One of the greatest fallacies of investing is the dependence on historical data and returns for the basis of investment decisions. You will often hear investors saying, “over the long-run stocks always beat bonds!” Recently, the opposite has been said because bond returns have trumped stocks in the last 30 years. This must mean that bonds are better investments than stocks right? These are false conclusions. What really matters is what is going to happen in the future, not what happened in the past.
With regards to the latter observation, that bonds have beat stocks over the last 30 years my response is the following:
Obviously when you start off with treasuries yielding high teen annual interest, 30 subsequent years of a dis-inflationary environment are going to be very beneficial to bond returns. The problem is that we cannot extrapolate out this return pattern as yields are bounded below by zero percent. We certainly hope that the treasury is not going to take money away from bondholders for holding the securities by crediting negative interest rates…wait, they actually will do that if inflation is sparked! The best case scenario for bondholders is that we enter a deflationary scenario akin to Japan’s in which the ten year falls below 1%. The Japanese scenario is not the basket that I want to put all of my eggs in.

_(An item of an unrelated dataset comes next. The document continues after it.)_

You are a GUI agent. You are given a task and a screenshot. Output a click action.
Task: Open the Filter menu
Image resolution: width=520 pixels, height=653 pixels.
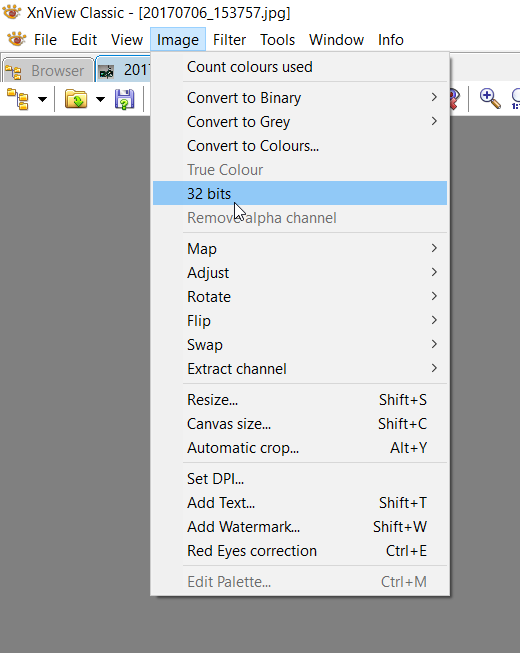[229, 40]
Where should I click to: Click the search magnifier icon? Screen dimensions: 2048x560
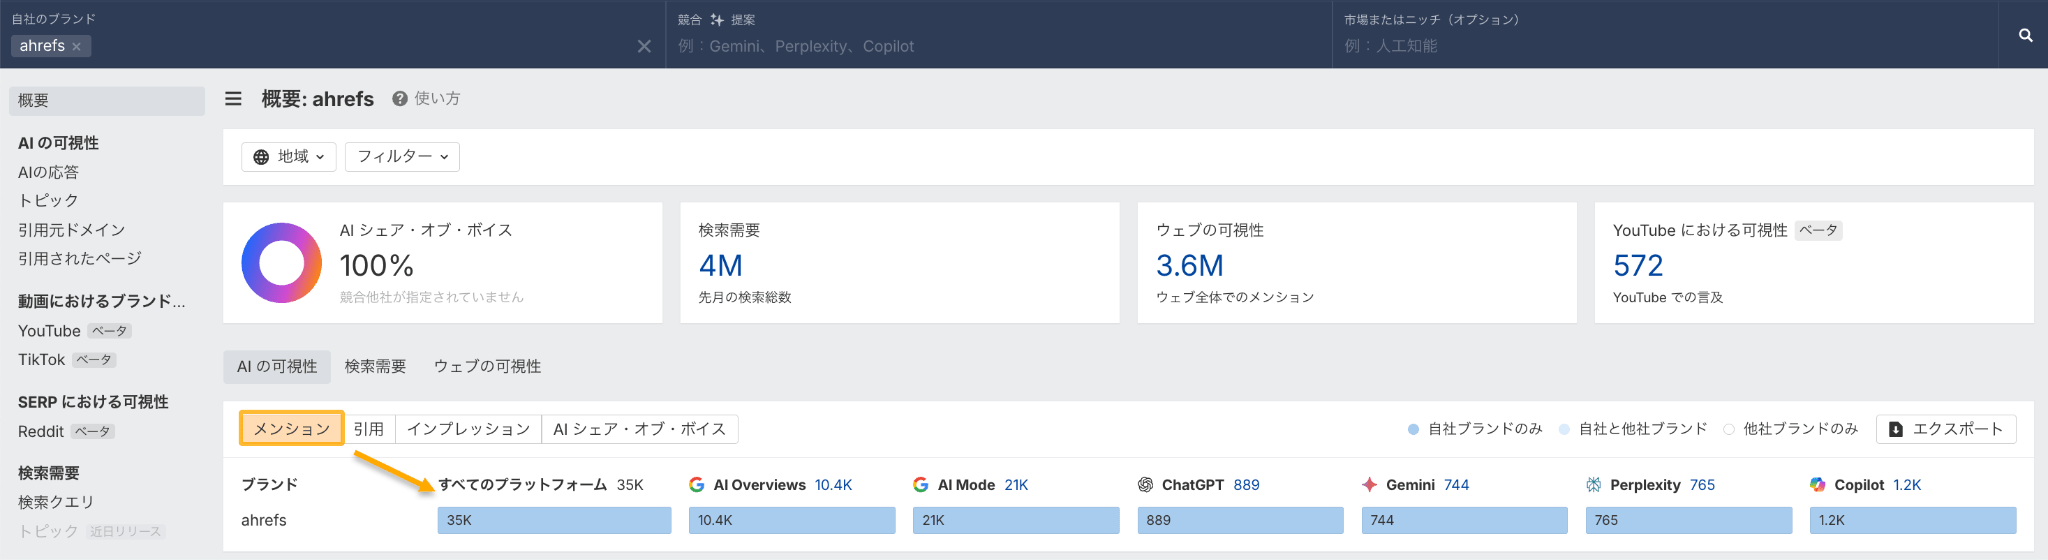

So if nominal bonds are not the answer then stocks must certainly be the key. Rob Arnott from Research Affiliates goes even further and suggests that both bonds and stocks benefited from the disinflationary environment:
“Even after the “Lost Decade,”1 the 30-plus year period from 1980 through June 2010 witnessed U.S. stocks and bonds returning 10.8% and 8.8% respectively, delivering a 10.3% annualized return for the prototypical 60/40 investor”
Unfortunately, we cannot count on the historical environment to hold true because, “the economic backdrop is likely to see reflation, not disinflation, compromising our ability to earn solid real returns and compromising the spending power of our eventual withdrawals.”
The issue that we need to question is what will the next 30 years look like? For myself and Rob Arnott, we feel that the future is much more likely to see inflation rather than deflation, or reflation versus disinflation. With debt burdened developed economies, the path to salvation is much easier through controlled inflation (though many would suggest a controlled level is unachievable).
What Rob rightly questions is where investors can look for inflation protection. The sad truth is that about 70% of 401(k) options are simple stock funds while the rest are simple bond funds. Stocks can provide decent inflation protection, but they should not be our only quiver available.
Rob suggests four key components:
“1. Inflation-fighting assets such as TIPS, REITs, and commodities should be blended into the portfolio in a meaningful way.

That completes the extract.